Bringing together America’s two great calamities of the 21st century, the USS New York is being built in New Orleans with 24 tonnes of steel taken from the collapsed World Trade Centre.
There is no shortage of scrap metal in New Orleans these days, but the girders taken from Ground Zero have been treated with a reverence usually accorded to religious relics. After a brief ceremony in 2003, about seven tonnes of steel were melted down and poured into a cast to make the bow section of the ship’s hull.
Some shipworkers say the hairs stood up on the backs of their necks the first time they touched it. Others have postponed their retirement so they can be part of the project.
One worker, Tony Quaglino, said: “I was going to go in October 2004 after 40 years here, but I put it off when I found out I could be working on New York. This is sacred and it makes me very proud.” Glen Clement, a paint superintendent, said: “Nobody passes by that bow section without knocking on it. Everybody knows what it is made from and what it’s about.”
The New York will be a huge amphibious assault ship, able to deliver 700 Marines to just about any coastline in the world, no port required. Imagine how handy that would have been at Normandy, Anzio, or Iwo Jima.
If this ship inspires the workers, just think what it will do for the Marines it delivers. Al Qaeda may learn yet again that blowback goes both ways.
3 Comments:
, atThis truly is an inspirational story. Too bad the Times writer (or his editor) saw fit to "balance" the story with an apparently unsupported tale of a Katrina victim boatyard worker. The writer's last paragraph is appalingly banal.

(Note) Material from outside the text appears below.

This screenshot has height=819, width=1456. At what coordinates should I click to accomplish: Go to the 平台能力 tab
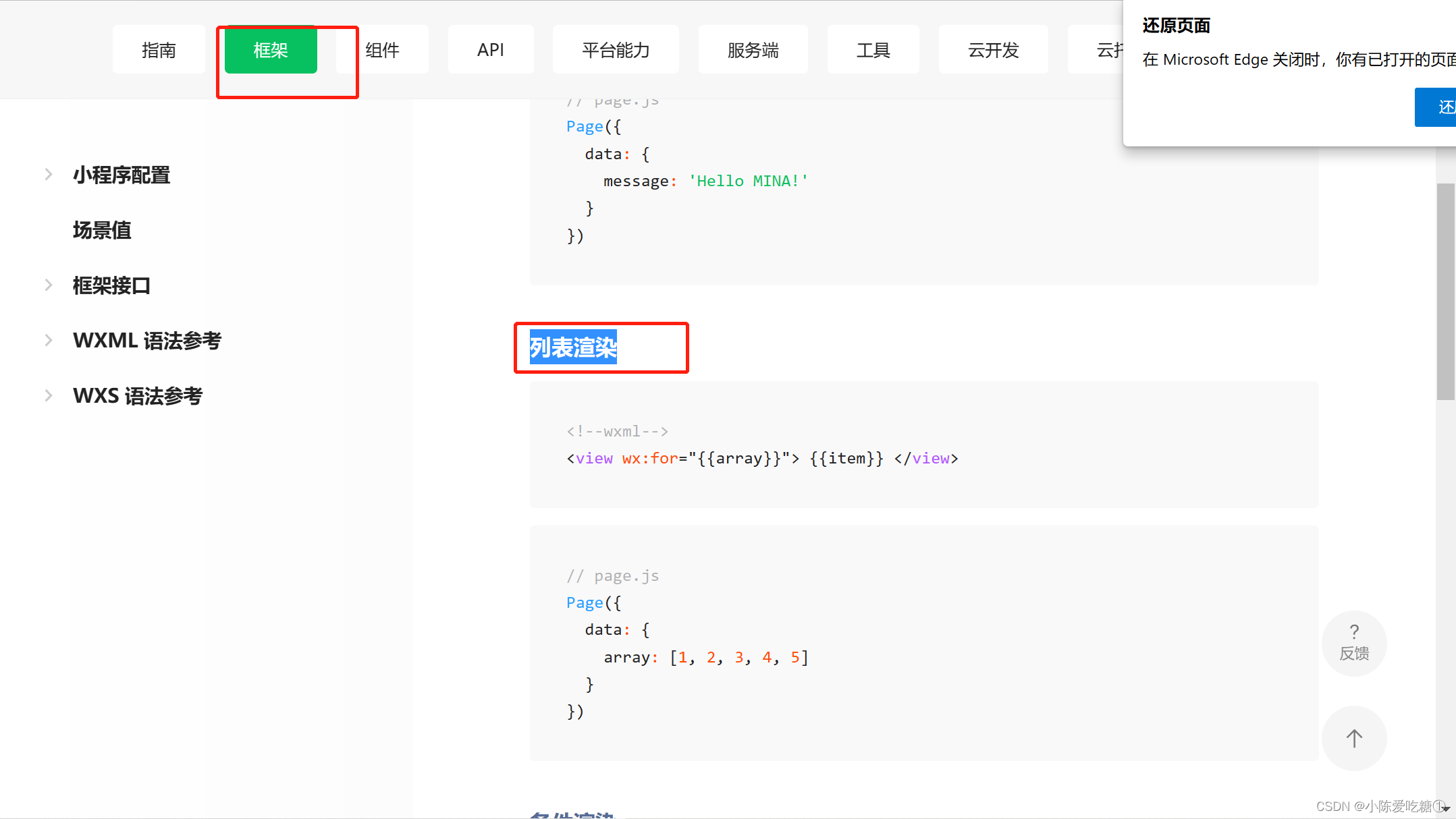616,50
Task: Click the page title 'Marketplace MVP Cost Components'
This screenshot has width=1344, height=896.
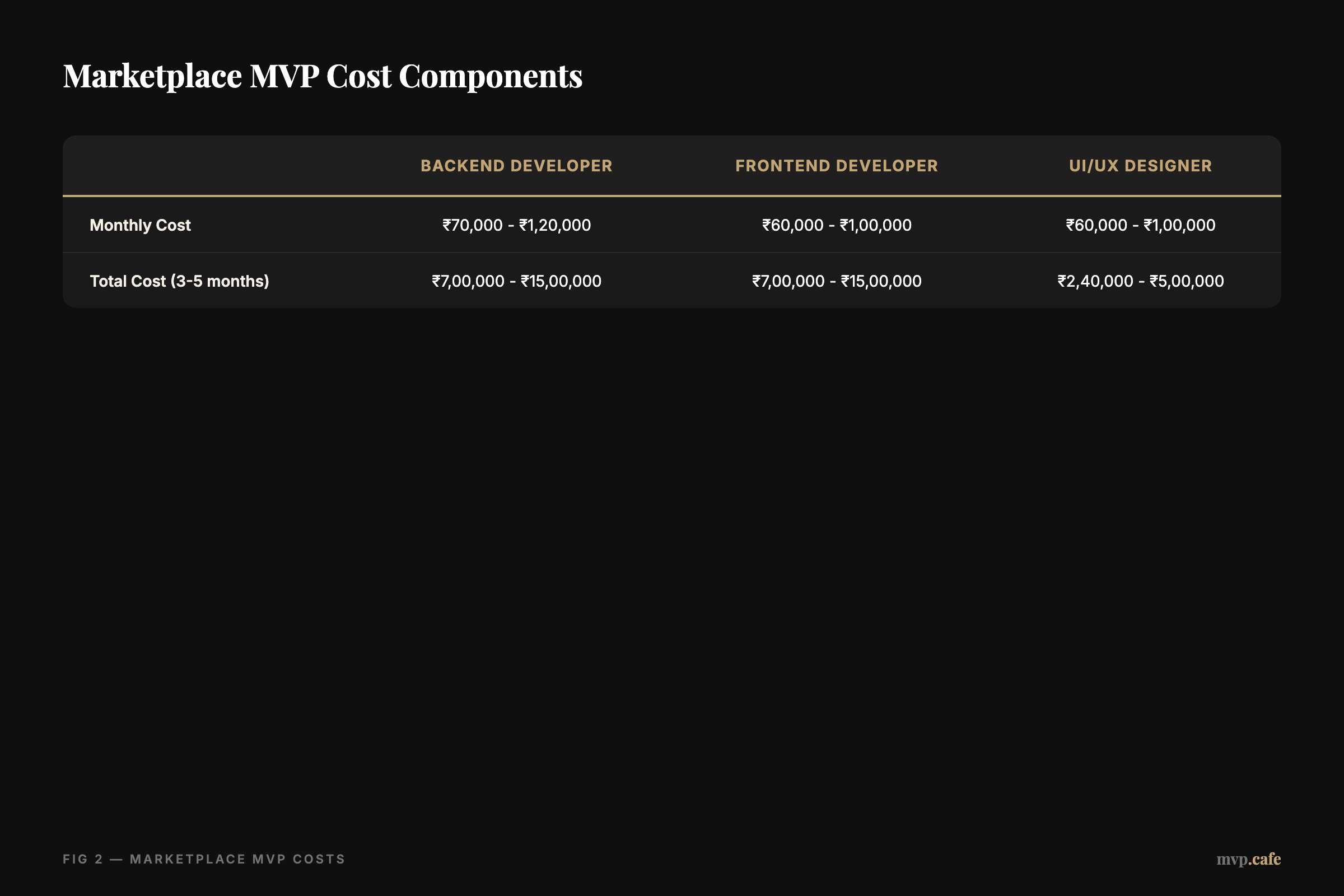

By Sissy Willis, at Mon May 22, 01:59:00 PM:
I love this story . . . had heard of it via a History Channel (I think) show on "boneyards," all about what happens to retired warships. Some are put out to pasture to become museums, while others are sunk or chopped up and recycled for future ships. The Trade Towers were a special case, and the pride of the workers was most touching and reassuring.